Page MenuHomePhabricator

Investigate odd aggregation of MediaWiki.edit.failures.conflict.sum metric in graphite
Closed, ResolvedPublic

Description

Looking at the data at:

And the timestamp "1531381500" the retention / aggregation of this metric appear to be rather odd..

While looking at the 7 day data this data point has a value of "2", and looking at the 30 day data the value has been aggregated to "1.2666666666666666".

I'm not sure this make sense as this data should be aggregated using the sum function so a) should result in a larger number and b) should not result in a decimal?
Although I could be miss understanding what graphite is actually trying to do here?

This was noticed while looking at the top graph of the following dashboard with the following date ranges:

The number of edit conflicts seems to decrease when switching from the 7 day dashboard to the 30 day dashboard.

CCed @Krinkle as he last modified the dashboard
CCed @Lea_WMDE & @Aleksey_WMDE as they noticed the issue

Event Timeline

I believe the discrepancy comes from the fact that the whisper file for that metric uses average as aggregation method, not sum. Likely because it is a file created a long time ago, before we fixed the issue in modules/role/manifests/graphite/base.pp to have .sum metric files aggregate with sum.

I believe the discrepancy comes from the fact that the whisper file for that metric uses average as aggregation method, not sum. Likely because it is a file created a long time ago, before we fixed the issue in modules/role/manifests/graphite/base.pp to have .sum metric files aggregate with sum.

Got it, I figured that might be the case but had no way of checking.
Is there a way to alter this for future aggregations of this method?
Is there a way to get a dump of the configs the whisper files use for all? metrics so that issues like this can be seen publicly?
I wonder how many would need fixing.

See Graphite § Troubleshooting on Wikitech for how to check and (if needed) change the xff aggregation logic of an existing metric's whisper file. This would normally be done by an SRE/root on request.

I believe the discrepancy comes from the fact that the whisper file for that metric uses average as aggregation method, not sum. Likely because it is a file created a long time ago, before we fixed the issue in modules/role/manifests/graphite/base.pp to have .sum metric files aggregate with sum.

Got it, I figured that might be the case but had no way of checking.
Is there a way to alter this for future aggregations of this method?

Yes, in the sense that newly created files/metrics will be fixed already

Is there a way to get a dump of the configs the whisper files use for all? metrics so that issues like this can be seen publicly?
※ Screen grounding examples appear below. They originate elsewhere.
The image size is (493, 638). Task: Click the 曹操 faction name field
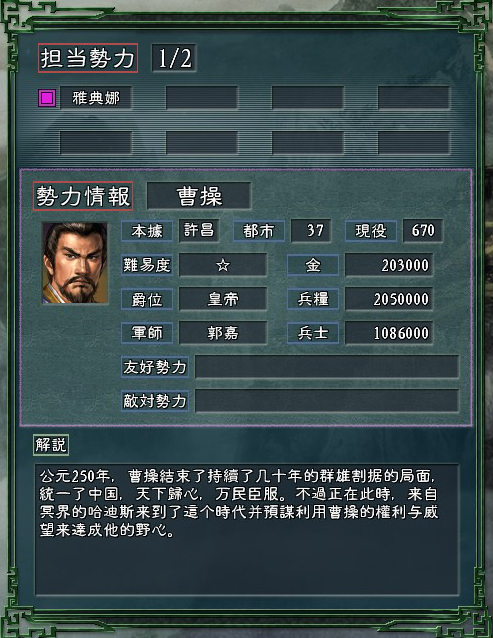coord(199,196)
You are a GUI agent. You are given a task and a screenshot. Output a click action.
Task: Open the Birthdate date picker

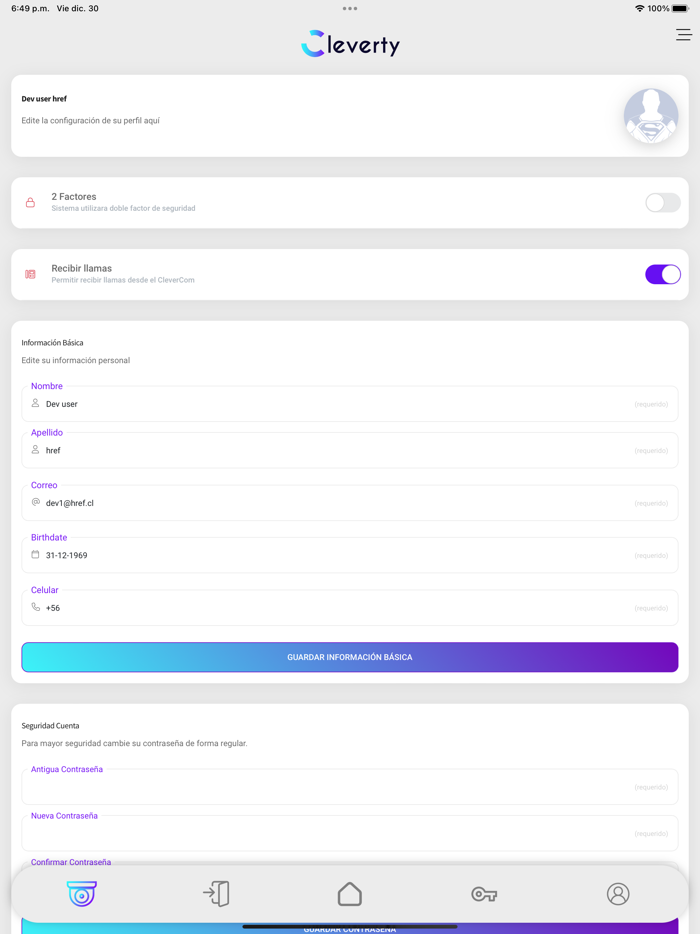(x=340, y=555)
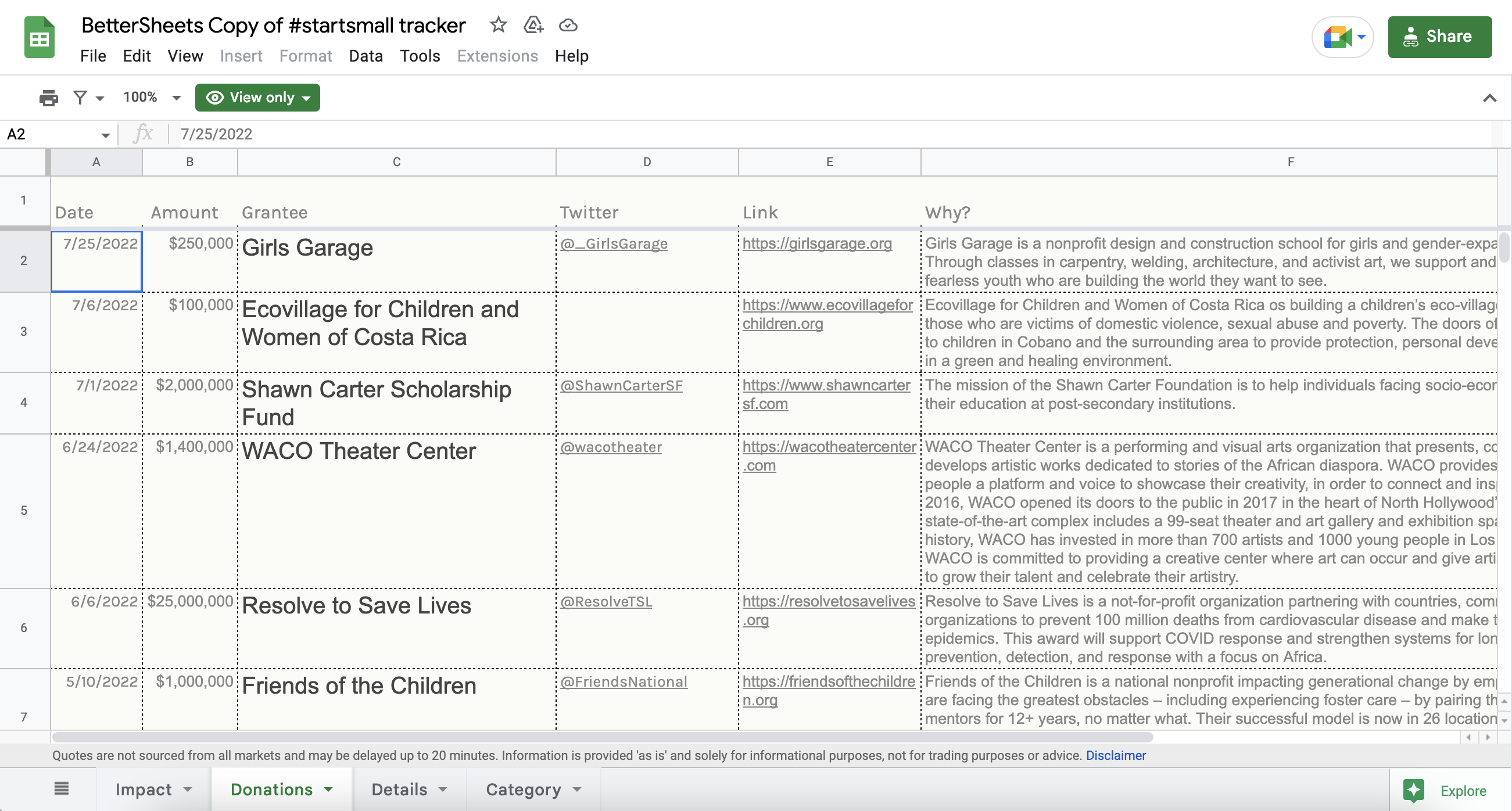Expand the Donations tab options arrow
The width and height of the screenshot is (1512, 811).
[x=329, y=790]
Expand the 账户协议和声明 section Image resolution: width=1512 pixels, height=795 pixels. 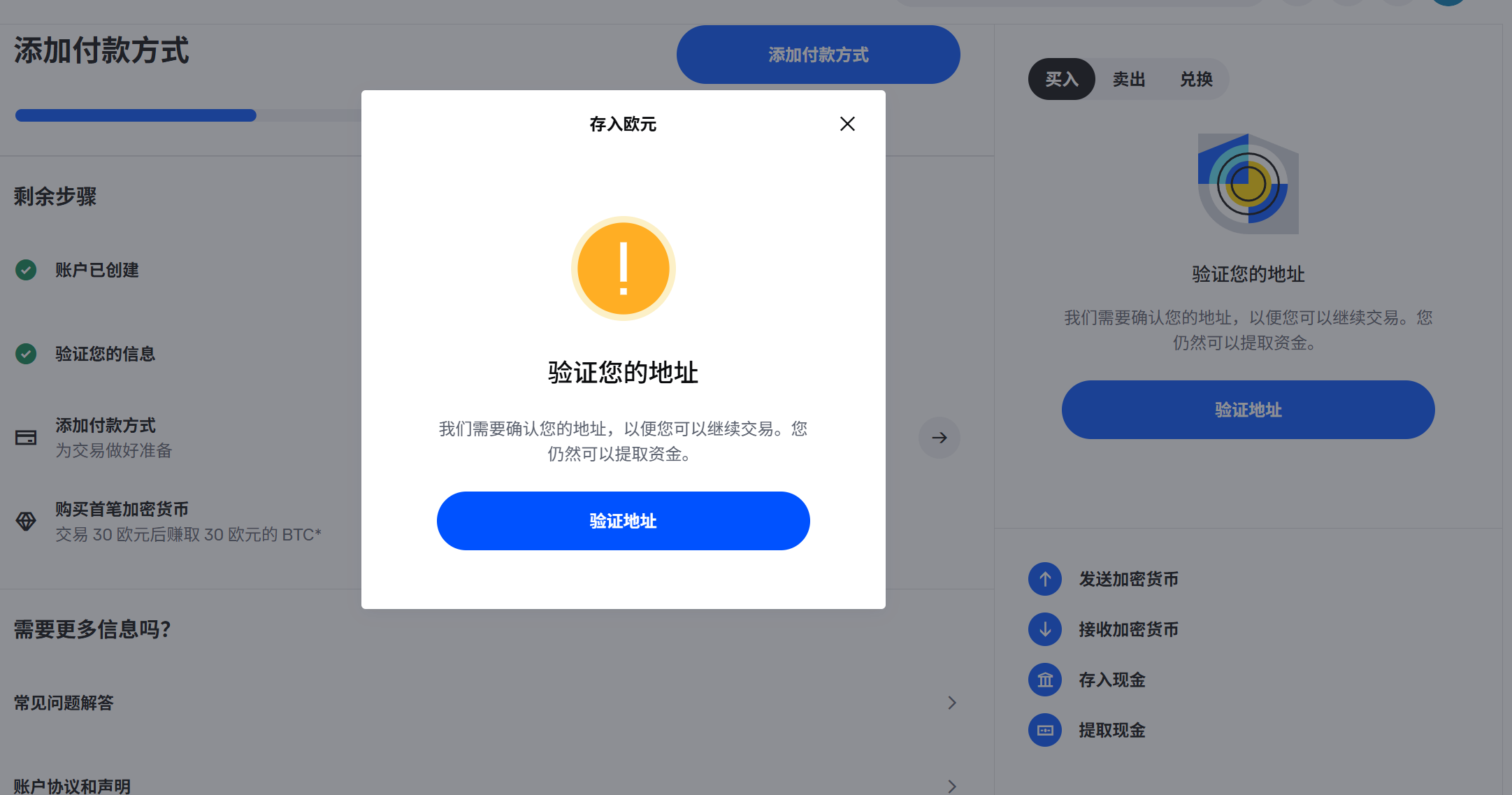click(x=951, y=785)
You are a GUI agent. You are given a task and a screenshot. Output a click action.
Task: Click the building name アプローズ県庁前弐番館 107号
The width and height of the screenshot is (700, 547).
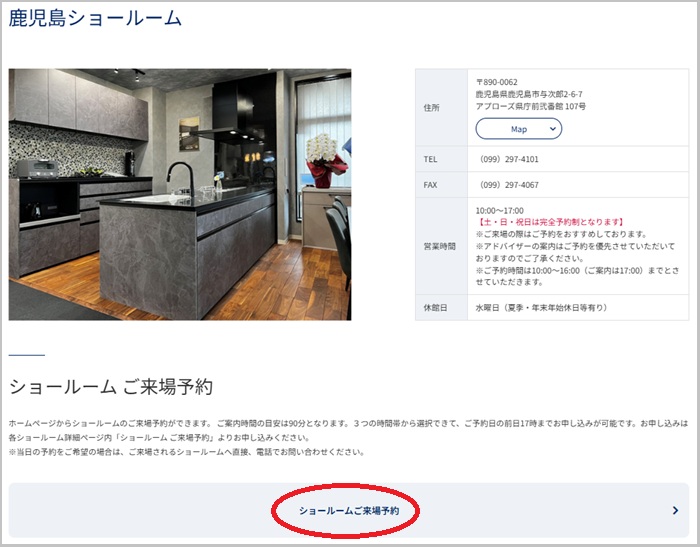click(530, 106)
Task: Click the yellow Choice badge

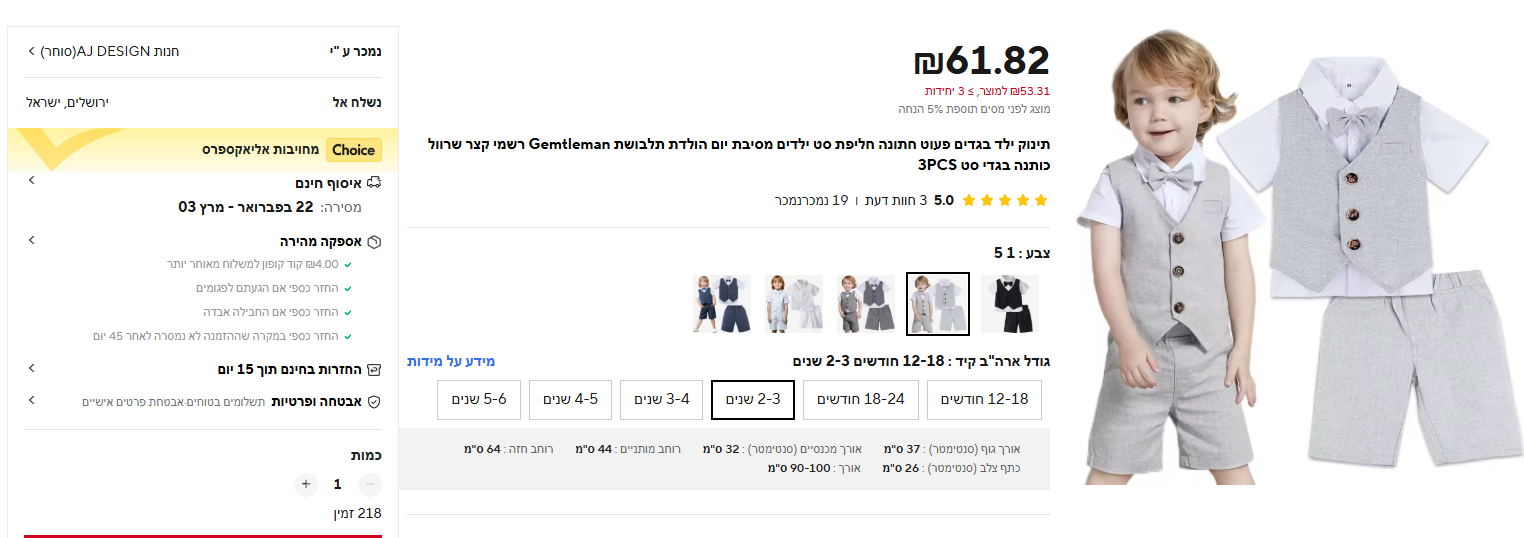Action: click(353, 150)
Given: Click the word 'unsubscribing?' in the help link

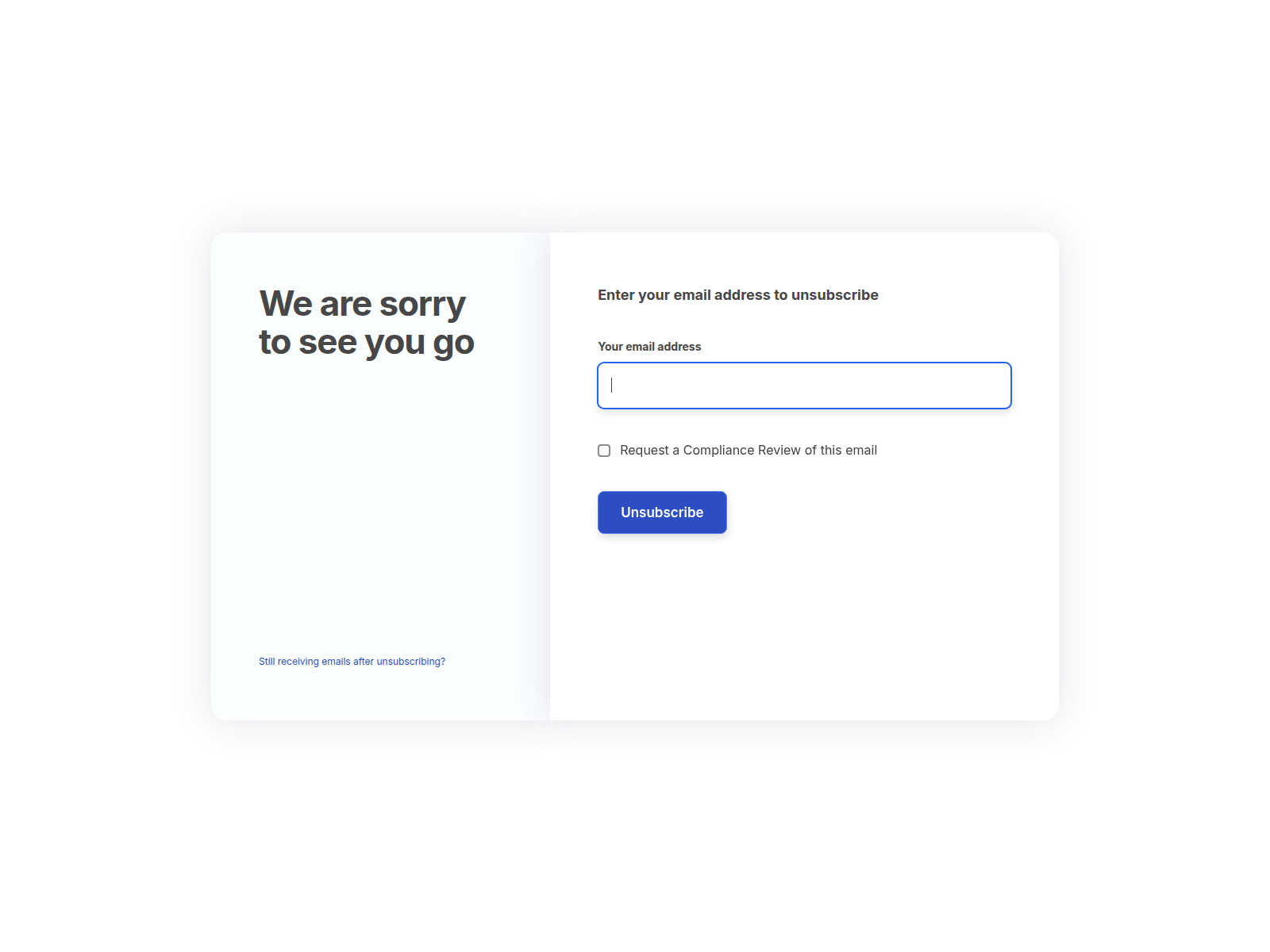Looking at the screenshot, I should [411, 662].
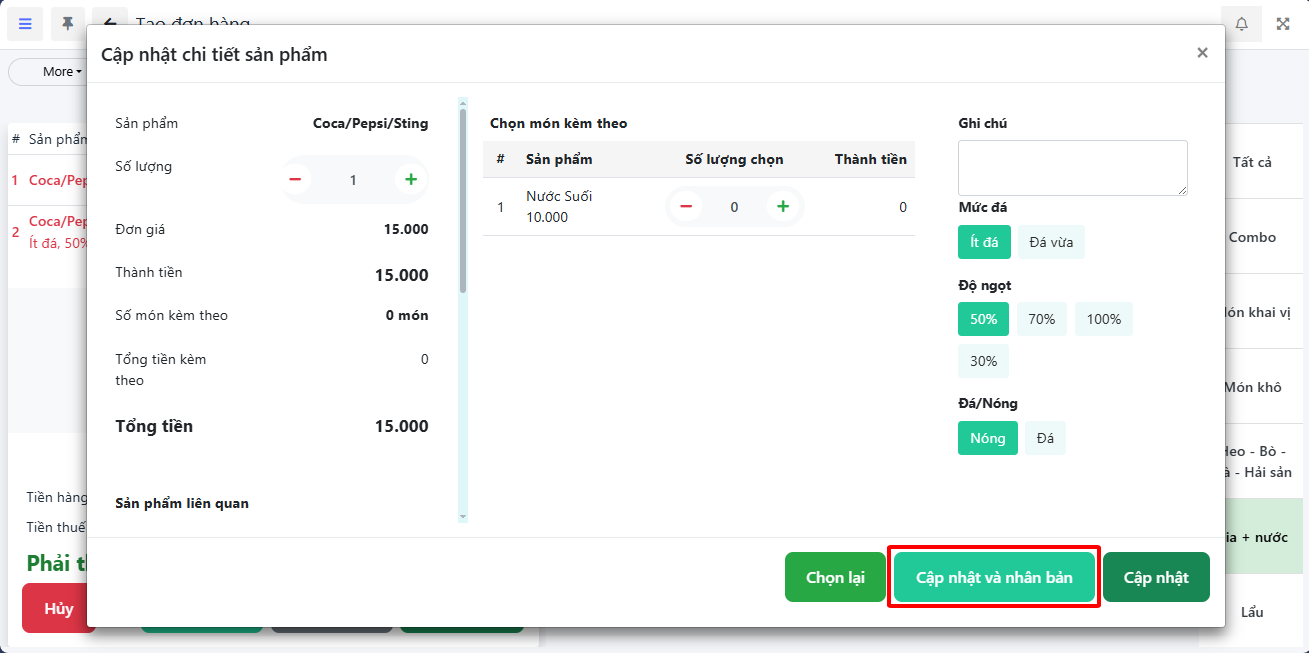Viewport: 1309px width, 653px height.
Task: Type in the Ghi chú note field
Action: click(x=1072, y=168)
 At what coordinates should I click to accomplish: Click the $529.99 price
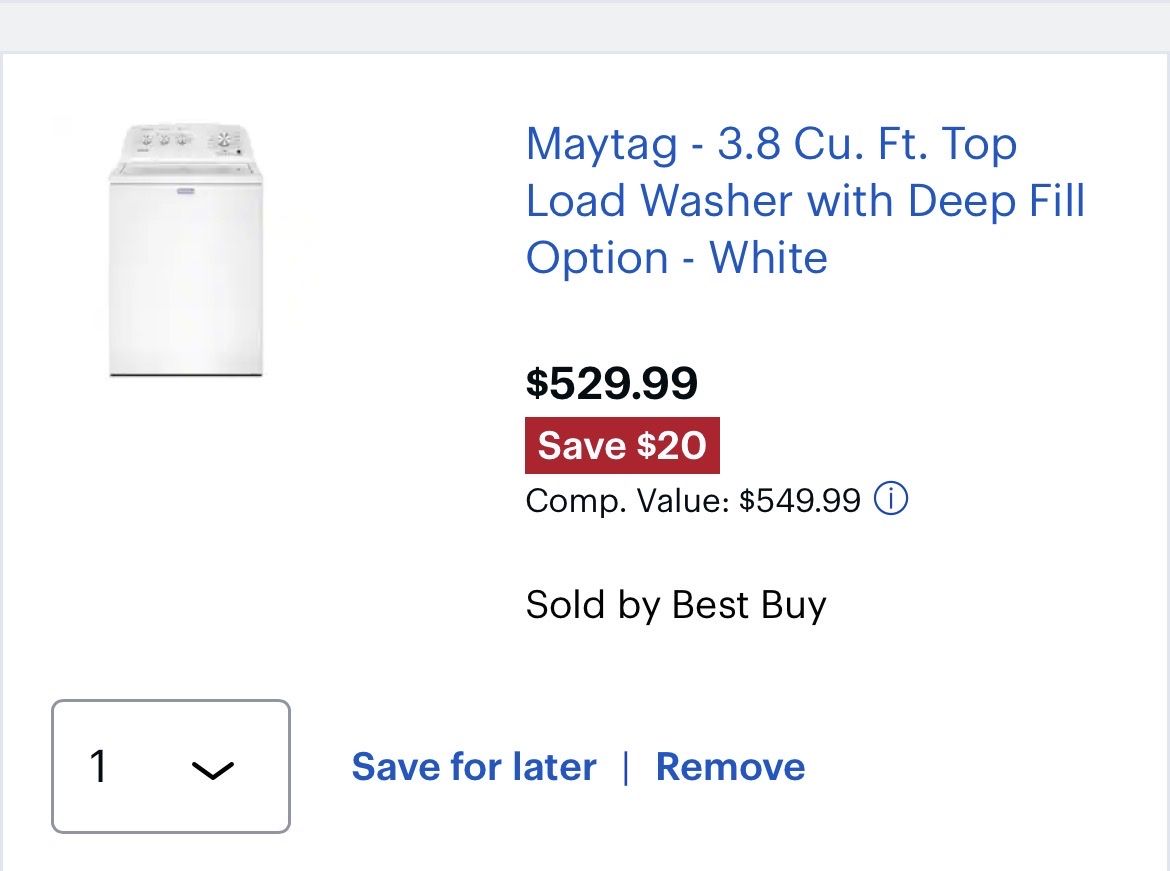612,383
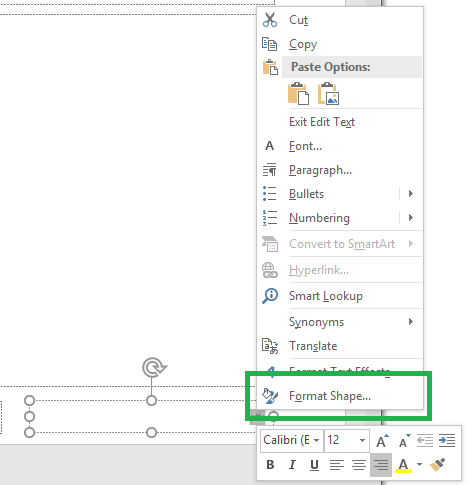Image resolution: width=472 pixels, height=485 pixels.
Task: Expand the Bullets submenu arrow
Action: (411, 194)
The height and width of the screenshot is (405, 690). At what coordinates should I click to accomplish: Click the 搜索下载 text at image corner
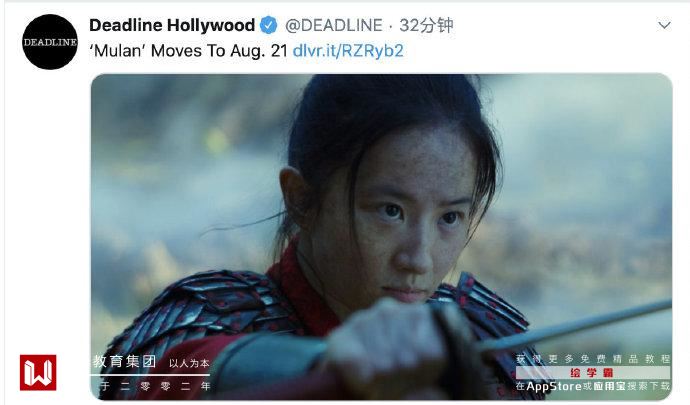point(649,387)
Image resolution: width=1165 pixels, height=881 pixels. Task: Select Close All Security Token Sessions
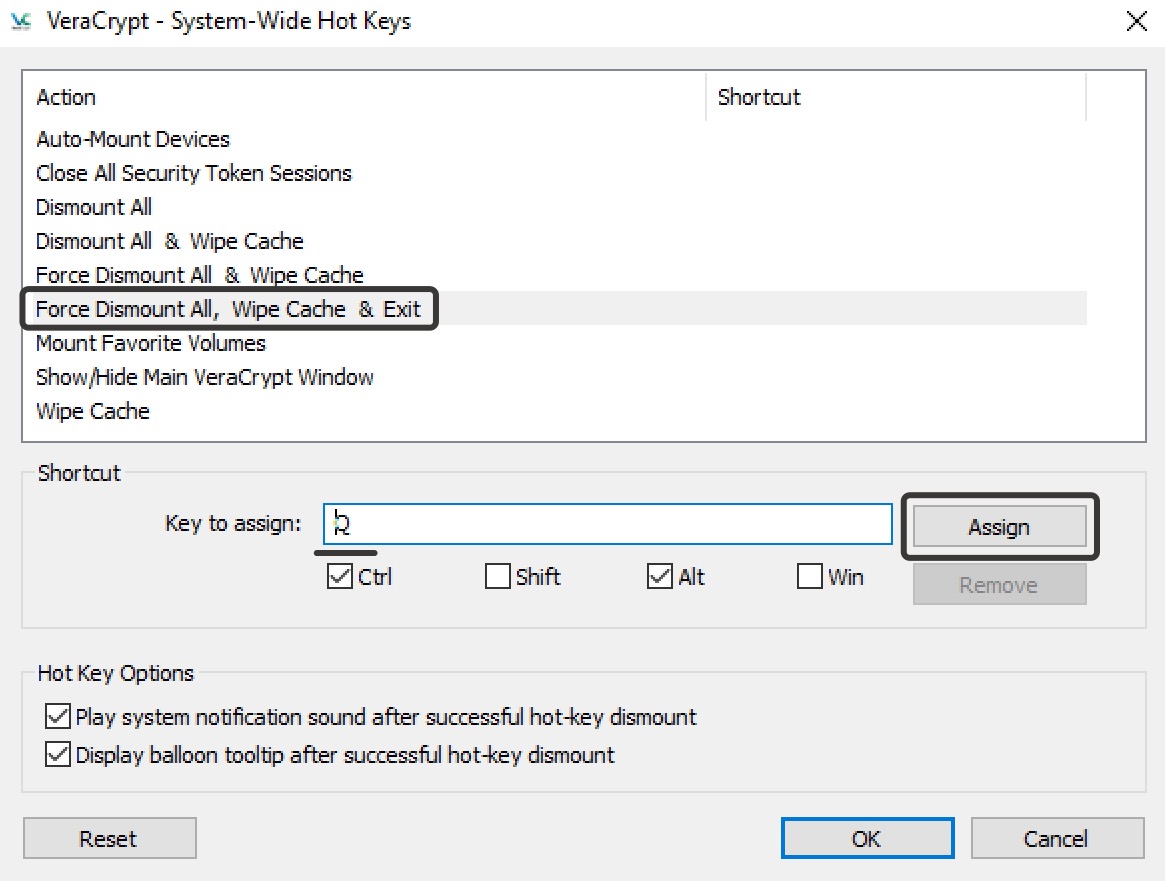tap(194, 173)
good question, I don't think the graphite api exposes it so no not out of the box

I wonder how many would need fixing.

I don't know the exact number, but likely any metric created before https://gerrit.wikimedia.org/r/c/operations/puppet/+/235612. Though I can fix mediawiki.edit ones if you want?

I don't know the exact number, but likely any metric created before https://gerrit.wikimedia.org/r/c/operations/puppet/+/235612. Though I can fix mediawiki.edit ones if you want?

That would be great!

Mentioned in SAL (#wikimedia-operations) [2018-07-27T09:00:12Z] <godog> adjust aggregation to 'sum' for MediaWiki.edit sum metrics - T199968

Addshore assigned this task to fgiunchedi.

I'm going to mark this as resolved as the investigation and fix for these specific metrics has been fixed.

Addshore moved this task from Incoming to Done on the WMDE-Analytics-Engineering board.
Addshore moved this task from Inbox to Carbon / Whisper on the Graphite board.